Whisky, it’s synonymous with Scotland and if you’ve never had a dram then right now is the best time to start. It’s 10am you say? Too early for whisky? I can’t quite hear you over the taste of this fine single malt and the violent tremor in my hands.
Scotland has nearly 100 distilleries to choose from, each producing numerous different whiskies, all with a fairly unique flavour. The amber liquid can be roughly categorised by region though, and whiskies within these regions tend to have a similar flavour. Speyside (on the river Spey) whiskies tend to be quite light, floral with a lot of flavours from the barley and cask. Highland whiskies (from the highlands, funnily enough) tend to be a pretty mixed bag covering half of Scotland – on the whole rich in flavour and peaty. Lowland (South of the M8) whiskies tend to be rather fruity. Triple distilled, they have a less robust taste, making them good for beginners. Islands (and Islay) tend to have a fairly peaty smoky flavour with lashings of sea water for good measure. I mention Islay by name as it’s generally something of a Mecca for whisky drinkers, excusing the fact that no-one going to Mecca would be drinking alcohol.
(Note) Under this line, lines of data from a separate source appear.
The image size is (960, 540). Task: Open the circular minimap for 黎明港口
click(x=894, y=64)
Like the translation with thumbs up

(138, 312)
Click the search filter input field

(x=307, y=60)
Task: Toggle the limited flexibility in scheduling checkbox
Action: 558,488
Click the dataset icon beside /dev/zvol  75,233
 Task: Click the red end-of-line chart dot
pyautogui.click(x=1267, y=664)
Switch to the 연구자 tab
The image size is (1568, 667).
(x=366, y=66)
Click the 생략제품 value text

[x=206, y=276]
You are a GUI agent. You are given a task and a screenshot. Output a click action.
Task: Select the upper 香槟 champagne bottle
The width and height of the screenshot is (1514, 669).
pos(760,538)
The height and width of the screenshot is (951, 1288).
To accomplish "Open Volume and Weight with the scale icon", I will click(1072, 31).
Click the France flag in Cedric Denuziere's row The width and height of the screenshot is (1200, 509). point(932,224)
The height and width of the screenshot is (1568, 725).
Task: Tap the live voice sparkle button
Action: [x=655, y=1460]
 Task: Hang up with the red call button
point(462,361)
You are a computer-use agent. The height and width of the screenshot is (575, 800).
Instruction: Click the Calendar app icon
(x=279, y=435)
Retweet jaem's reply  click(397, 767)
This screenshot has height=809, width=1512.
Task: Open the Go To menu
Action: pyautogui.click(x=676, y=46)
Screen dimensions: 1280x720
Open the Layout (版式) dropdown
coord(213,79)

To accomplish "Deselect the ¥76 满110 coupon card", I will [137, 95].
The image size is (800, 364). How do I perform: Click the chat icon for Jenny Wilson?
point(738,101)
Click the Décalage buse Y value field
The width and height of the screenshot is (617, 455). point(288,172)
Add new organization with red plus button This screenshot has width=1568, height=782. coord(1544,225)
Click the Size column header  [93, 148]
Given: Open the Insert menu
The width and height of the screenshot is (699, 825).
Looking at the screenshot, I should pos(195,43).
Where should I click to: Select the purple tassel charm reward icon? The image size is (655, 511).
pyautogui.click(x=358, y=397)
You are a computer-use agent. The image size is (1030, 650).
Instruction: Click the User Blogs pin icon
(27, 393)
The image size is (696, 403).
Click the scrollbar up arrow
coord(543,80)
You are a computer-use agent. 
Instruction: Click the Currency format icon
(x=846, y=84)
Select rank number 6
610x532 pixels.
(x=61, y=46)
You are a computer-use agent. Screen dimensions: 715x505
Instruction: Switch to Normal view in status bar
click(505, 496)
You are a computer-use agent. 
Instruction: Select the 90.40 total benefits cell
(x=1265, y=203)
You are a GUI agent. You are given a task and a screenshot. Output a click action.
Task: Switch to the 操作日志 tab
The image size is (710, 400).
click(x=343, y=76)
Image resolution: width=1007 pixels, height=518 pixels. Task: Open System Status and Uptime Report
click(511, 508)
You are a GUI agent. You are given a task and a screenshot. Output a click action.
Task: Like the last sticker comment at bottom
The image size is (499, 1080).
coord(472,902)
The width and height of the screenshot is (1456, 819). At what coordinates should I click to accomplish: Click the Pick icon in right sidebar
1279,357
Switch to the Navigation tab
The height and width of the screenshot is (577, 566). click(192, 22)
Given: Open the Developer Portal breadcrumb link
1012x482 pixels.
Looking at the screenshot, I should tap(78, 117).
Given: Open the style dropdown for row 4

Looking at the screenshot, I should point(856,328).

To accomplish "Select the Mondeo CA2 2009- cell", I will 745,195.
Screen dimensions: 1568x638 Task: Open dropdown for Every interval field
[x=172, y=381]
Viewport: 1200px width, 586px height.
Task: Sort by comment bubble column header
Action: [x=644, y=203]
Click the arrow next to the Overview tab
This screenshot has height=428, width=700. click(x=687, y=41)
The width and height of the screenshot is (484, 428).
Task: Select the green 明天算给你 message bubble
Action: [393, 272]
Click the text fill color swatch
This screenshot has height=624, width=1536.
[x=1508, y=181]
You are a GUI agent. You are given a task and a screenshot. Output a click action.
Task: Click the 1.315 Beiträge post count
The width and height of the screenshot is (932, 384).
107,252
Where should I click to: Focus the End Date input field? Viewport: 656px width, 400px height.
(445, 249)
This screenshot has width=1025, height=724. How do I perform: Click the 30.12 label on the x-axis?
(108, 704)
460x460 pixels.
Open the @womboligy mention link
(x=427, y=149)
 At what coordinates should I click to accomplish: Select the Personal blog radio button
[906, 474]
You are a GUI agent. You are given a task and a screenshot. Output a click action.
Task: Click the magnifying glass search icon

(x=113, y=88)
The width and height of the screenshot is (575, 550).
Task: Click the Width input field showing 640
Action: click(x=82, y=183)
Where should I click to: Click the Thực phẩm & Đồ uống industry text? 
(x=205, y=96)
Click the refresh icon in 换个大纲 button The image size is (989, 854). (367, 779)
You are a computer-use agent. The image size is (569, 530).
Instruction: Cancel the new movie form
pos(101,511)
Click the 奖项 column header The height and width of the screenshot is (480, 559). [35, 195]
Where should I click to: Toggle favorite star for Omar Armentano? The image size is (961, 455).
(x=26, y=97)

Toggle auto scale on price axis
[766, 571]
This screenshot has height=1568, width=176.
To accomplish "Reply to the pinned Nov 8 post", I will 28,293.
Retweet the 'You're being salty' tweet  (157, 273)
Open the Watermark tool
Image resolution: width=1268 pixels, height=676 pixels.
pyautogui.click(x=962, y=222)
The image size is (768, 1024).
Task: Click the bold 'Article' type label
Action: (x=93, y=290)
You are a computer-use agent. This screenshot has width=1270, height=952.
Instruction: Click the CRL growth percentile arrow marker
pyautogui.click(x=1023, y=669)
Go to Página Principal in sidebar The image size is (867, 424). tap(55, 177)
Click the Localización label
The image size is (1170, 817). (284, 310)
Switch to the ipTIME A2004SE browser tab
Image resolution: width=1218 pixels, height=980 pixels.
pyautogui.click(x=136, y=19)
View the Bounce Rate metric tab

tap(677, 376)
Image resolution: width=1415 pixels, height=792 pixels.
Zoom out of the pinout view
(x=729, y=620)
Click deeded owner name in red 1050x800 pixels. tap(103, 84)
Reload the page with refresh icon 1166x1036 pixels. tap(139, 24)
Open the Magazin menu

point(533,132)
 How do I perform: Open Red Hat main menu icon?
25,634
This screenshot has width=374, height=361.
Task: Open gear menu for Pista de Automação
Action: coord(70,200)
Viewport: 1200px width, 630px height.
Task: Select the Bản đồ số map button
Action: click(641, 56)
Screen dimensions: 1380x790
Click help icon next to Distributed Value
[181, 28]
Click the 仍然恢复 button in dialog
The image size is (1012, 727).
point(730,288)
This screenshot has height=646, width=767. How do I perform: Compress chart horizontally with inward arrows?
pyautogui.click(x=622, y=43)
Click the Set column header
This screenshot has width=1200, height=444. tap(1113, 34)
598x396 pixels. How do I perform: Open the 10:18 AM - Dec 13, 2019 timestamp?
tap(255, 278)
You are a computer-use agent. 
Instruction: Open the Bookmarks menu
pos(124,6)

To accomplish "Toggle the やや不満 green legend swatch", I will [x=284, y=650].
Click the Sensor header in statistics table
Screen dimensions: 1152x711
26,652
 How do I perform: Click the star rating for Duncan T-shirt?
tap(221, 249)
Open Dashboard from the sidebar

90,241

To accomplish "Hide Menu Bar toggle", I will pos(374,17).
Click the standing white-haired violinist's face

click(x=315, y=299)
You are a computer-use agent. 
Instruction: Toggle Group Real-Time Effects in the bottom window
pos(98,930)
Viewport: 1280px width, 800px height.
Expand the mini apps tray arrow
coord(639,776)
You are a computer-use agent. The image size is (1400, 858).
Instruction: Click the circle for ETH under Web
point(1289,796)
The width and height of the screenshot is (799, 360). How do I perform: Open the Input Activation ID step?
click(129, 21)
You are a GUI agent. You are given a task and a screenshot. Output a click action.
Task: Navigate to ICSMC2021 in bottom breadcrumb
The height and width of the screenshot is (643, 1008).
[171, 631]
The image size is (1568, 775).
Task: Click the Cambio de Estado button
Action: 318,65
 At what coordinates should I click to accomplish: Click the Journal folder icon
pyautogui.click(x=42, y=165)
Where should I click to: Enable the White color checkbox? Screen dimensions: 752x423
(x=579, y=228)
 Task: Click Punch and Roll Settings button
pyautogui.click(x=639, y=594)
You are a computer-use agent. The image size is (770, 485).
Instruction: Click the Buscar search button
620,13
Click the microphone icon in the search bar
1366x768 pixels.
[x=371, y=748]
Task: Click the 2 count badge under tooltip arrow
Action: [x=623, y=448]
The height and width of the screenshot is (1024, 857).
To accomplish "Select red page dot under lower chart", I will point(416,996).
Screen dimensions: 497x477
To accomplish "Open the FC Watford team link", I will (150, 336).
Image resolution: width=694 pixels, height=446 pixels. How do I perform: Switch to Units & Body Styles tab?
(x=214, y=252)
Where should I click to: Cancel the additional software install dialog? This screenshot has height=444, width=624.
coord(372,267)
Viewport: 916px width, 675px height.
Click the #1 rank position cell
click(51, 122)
Whisky is produced in some of the most beautiful, god-forsaken places in Scotland. Force 10 gales with near-horizontal rain means lots of water to make whisky with; mile upon mile of barren land means lots of peat for flavour; and lots of high cliffs means an escape if it all gets too much. In all honesty though these places are truly glorious when the sun is shining and there’s no better smell than a still house on a warm summer day.
A distillery turns water and malted barley into something greater than the sum of its parts*. The process is relatively simple: barley is soaked, this forms sugars which it’ll use to grow; it’s heated (using hot air or smoke) to stop it growing; then you smash the malt to get the sugar out, use more water to dissolve – then add yeast, ferment, distill and leave for at least 3 years. Done.
When on a tour ask as many questions as you want, a good tour guide will be happy to answer them, and feel free to ask if you can sample things during the tour, malt, wash and occasionally even the raw spirit are available. If you don’t ask you won’t get, but don’t be rude eh? Some distilleries have rules against taking photos, this is stupid for multiple reasons**, but not something you can get around, it’s a like or lump situation; take advantage where you can and savour the memories where you cant.
Visiting a distillery comes with quite a few benefits: most distilleries have bottles you can only pick up in person, it makes the trip a bit more special; you get to journey through the most picturesque parts of the country; and they normally have free samples. FREE.
If you’ve read day 12 in this series you’ll already want to go to an island, so I recommend Islay. An island with a population of only 3000, and island that has as many distilleries as churches (eight) and, at one point, the most expensive petrol pump in Europe (to mitigate they did a crackin’ ice pole). Islay has the advantage of being relatively close to Glasgow (as the Nazgul flies) and has beaches and other fun summery things. Start your trip with one of the lighter distilleries, say Bunnahabhain (Boon-a–havin’) to get your palate used to the fine amber nectar, work your way through to Bowmore (“come for the whisky…..we have nothing else, I hear Port Ellen is a much nicer village”) and finish with the three peaty monsters on the South coast: Laphroaig, Lagavulin and Ardbeg. These are the most heavily flavoured you’re likely to experience, quite different to one another, and yet separated by one and a half miles. That’s right. You can “experience” as much whisky as you like and still be able to walk home. Hell, a taxi would only be a fiver.
If this is a bit much you can day trip to Arran. Get a train from Central, a ferry from Ardrossan, and you’re there. In fact, go in any direction from Glasgow and you’re likely to hit a distillery. For more info, go to scotlandwhisky.com/Whisky_tours . Notice I say info. I wouldn’t buy anything – that shit costs like £500.
* although forbidden in any scientific field it’s fine if you’re marketing something or just general one of those wankers that uses words like synergy without any hint of humour.
** the flash will cause explosions. WHAT?! They used to heat the flammable liquids with open fires. The sheer non science makes my head ache. Offer to turn your flash off, you will still be turned down. Sad times.